Ne pas prélever le vendredi ni samedi ou la veille d’un jour férié
Sang prélevé sur EDTA, conservé à T° ambiante et acheminé rapidement au Laboratoire. Les conditions de prélèvement jouent un rôle important dans la fiabilité des résultats :
• Heures de prélèvement standardisées ( variation nycthémérale, surtout pour CD4+)
• Le prélèvement sera effectué à distance d’une pathologie intercurrente et en absence de traitement, sauf bien entendu si c’est l’effet du traitement que l’on cherche à évaluer

Lymphocytes CD3+ (Lymphocytes T) : 814 – 2688 / µL
Lymphocytes CD3+ CD4+ : 388 – 1841 / µL
Lymphocytes CD3+ CD8+ : 171 – 1006 / µL
Lymphocytes CD19+ (Lymphocytes B) : 72 – 414 / µL
Lymphocytes CD16+ (Natural Killer) : 60 – 646 / µL

9 jours

Lymphocytes T
Les lymphocytes totaux sont comptés à l’aide des anticorps CD3. Deux sous-populations, correspondant schématiquement aux lymphocytes T auxiliaires et aux lymphocytes T suppresseurs et cytoxiques, sont dénombrées par les marqueurs CD4+ et CD8+.

Lymphopénie T CD4+
– La numération des lymphocytes T CD4+ est l’examen clé de la surveillance de l’infection par HIV : l’observation d’une diminution confirmée est très significative d’une évolution vers l’immunodépression.
– Certaines infections bactériennes peuvent entraîner une diminution durable du nombre des lymphocytes T CD4+.

Hyperlymphocytose T CD4+
Souvent observé au cours de maladies auto-immunes.

Lymphopénie CD8+
Au cours d’une infection par HIV, la lymphopénie CD8+ est tardive.
Le taux de lymphocytes CD8+est parfois diminué au cours de maladies auto-immunes.

Hyperlymphocytose CD8+
L’hyperlymphocytose CD8+ témoigne d’une activation du système immunitaire.
Cette augmentation est observée au cours des infections virales, des rejets de greffes, du syndrome de fatigue chronique et de certaines neutropénies.

Lymphocytes T activés
Les marqueurs les plus utilisés pour dénombrer les lymphocytes activés sont CD25, CD38 et HLA DR.
Ces marqueurs étant également exprimés sur les lymphocytes B, ils doivent être couplés à un marqueur T. Chez le sujet normal, les cellules activées représentent moins de 5% des lymphocytes du sang. On peut observer une augmentation du nombre de lymphocytes T activés dans toute pathologie faisant intervenir le système immunitaire, notamment, infections virales et maladies auto-immunes. Une attention toute particulière peut être portée aux CD8+activés (CD8+ CD38+); l’augmentation, chez le patient encore asymptomatique, semble associée à une progression plus rapide vers l’immunodépression.

Lymphocytes B
Bien que les lymphocytes B soient définis par la présence d’immunoglobulines de surface, les lymphocytes B sont identifiés (pour des raisons strictement analytiques) par les marqueurs CD19 ou CD20.

Hyperlymphocytose B
En pratique clinique, les marqueurs des lymphocytes B sont importants pour caractériser l’origine T ou B d’une hémopathie lymphoïde.

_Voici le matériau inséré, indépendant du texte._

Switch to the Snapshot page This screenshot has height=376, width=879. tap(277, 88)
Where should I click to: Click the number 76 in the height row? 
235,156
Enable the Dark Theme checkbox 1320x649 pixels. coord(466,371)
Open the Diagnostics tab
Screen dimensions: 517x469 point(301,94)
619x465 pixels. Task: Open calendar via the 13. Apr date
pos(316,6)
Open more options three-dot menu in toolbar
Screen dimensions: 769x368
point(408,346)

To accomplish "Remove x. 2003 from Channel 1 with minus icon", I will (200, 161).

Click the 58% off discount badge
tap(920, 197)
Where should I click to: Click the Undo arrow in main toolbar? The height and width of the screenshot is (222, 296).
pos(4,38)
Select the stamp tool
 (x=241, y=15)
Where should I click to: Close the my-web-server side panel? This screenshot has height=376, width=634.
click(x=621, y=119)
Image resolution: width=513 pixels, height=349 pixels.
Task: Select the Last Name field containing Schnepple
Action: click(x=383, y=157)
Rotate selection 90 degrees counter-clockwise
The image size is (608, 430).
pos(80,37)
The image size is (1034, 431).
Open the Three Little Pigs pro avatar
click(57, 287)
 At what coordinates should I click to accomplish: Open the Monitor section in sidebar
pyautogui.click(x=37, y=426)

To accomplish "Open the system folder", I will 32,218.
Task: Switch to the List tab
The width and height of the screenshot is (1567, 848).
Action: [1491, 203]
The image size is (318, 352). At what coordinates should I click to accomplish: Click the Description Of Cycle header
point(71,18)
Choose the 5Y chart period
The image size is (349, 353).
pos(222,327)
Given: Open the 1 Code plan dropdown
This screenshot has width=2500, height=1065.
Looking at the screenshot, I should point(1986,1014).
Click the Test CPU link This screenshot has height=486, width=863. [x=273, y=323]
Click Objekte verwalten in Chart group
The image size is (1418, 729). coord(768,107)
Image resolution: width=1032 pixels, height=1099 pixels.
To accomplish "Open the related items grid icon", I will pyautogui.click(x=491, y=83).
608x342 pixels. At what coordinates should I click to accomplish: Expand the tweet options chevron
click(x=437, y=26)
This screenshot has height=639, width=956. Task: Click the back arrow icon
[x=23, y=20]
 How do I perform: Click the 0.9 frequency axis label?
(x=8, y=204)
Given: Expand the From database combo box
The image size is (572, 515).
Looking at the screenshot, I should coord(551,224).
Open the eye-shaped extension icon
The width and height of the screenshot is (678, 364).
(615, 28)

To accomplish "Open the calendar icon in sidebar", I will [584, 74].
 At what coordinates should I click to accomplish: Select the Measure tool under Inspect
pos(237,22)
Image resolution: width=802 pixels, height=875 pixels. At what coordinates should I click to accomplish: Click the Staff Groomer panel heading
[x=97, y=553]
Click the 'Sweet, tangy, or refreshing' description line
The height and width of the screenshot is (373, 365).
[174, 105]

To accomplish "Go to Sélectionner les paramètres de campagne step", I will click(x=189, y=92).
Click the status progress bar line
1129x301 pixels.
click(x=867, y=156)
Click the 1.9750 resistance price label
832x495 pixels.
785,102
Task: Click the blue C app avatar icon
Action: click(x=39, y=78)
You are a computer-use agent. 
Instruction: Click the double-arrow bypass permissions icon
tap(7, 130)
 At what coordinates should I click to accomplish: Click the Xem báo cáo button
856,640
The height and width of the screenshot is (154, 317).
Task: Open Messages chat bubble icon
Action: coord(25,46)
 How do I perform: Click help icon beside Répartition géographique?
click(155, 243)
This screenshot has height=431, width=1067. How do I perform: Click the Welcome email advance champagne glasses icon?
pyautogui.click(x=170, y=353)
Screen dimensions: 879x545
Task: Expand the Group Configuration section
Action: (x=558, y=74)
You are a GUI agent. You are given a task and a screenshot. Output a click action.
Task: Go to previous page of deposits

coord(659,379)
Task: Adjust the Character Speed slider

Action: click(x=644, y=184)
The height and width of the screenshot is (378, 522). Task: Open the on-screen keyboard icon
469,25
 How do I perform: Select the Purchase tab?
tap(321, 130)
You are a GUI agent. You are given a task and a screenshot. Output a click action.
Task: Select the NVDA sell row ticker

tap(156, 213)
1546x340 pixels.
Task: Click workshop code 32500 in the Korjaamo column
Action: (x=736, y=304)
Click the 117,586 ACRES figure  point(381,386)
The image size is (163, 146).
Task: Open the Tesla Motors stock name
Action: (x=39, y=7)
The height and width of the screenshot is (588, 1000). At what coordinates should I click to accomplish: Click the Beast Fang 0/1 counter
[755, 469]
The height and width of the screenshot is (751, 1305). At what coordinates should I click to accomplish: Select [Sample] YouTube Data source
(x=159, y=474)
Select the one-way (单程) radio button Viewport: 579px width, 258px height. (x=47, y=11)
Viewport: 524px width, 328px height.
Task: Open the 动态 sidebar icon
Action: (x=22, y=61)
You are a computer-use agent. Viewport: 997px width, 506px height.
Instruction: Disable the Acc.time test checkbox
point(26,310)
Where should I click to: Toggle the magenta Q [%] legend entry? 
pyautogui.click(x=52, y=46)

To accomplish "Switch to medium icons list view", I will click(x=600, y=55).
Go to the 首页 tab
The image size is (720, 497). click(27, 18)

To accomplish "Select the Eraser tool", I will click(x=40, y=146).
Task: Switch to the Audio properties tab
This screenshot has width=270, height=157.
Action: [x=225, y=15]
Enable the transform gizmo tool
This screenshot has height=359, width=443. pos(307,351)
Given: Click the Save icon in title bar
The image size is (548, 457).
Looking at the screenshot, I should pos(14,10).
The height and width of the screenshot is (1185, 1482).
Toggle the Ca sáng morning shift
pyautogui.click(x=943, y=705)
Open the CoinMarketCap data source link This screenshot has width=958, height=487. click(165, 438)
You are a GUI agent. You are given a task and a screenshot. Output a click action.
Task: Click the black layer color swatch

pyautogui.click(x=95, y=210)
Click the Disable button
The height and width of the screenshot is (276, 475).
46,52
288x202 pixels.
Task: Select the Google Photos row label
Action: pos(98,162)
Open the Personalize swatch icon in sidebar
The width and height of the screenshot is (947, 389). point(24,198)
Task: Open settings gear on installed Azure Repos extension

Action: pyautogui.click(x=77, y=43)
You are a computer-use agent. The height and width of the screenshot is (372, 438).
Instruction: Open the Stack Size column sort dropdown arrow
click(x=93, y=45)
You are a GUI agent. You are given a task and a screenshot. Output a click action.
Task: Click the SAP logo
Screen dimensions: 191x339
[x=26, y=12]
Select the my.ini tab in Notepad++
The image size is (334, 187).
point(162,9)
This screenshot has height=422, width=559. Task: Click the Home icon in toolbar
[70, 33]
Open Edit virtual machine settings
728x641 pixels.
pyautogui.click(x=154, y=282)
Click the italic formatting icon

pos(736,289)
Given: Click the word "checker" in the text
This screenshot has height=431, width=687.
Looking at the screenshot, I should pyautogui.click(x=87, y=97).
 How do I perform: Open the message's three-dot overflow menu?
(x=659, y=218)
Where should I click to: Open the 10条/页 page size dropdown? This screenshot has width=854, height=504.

Cellules à activité « Natural Killer » (Cellules NK)
Les cellules NK sont capables de détruire leur cible sans restriction par le complexe majeur d’histocompatibilité. Les cellules NK sont des cellules non T (CD3-) qui expriment les antigènes CD16 et CD56.
L’hyperlymphocytose à cellules NK est fréquente et reflète le plus souvent une situation bénigne et transitoire. Elle peut toutefois révéler une leucémie à grands lymphocytes granuleux.

Hémopathies malignes du tissus lymphoïde :
Le typage lymphocytaire trouve un champ d’application particulier dans la mise au point des hémopathies malignes du tissu lymphoïde.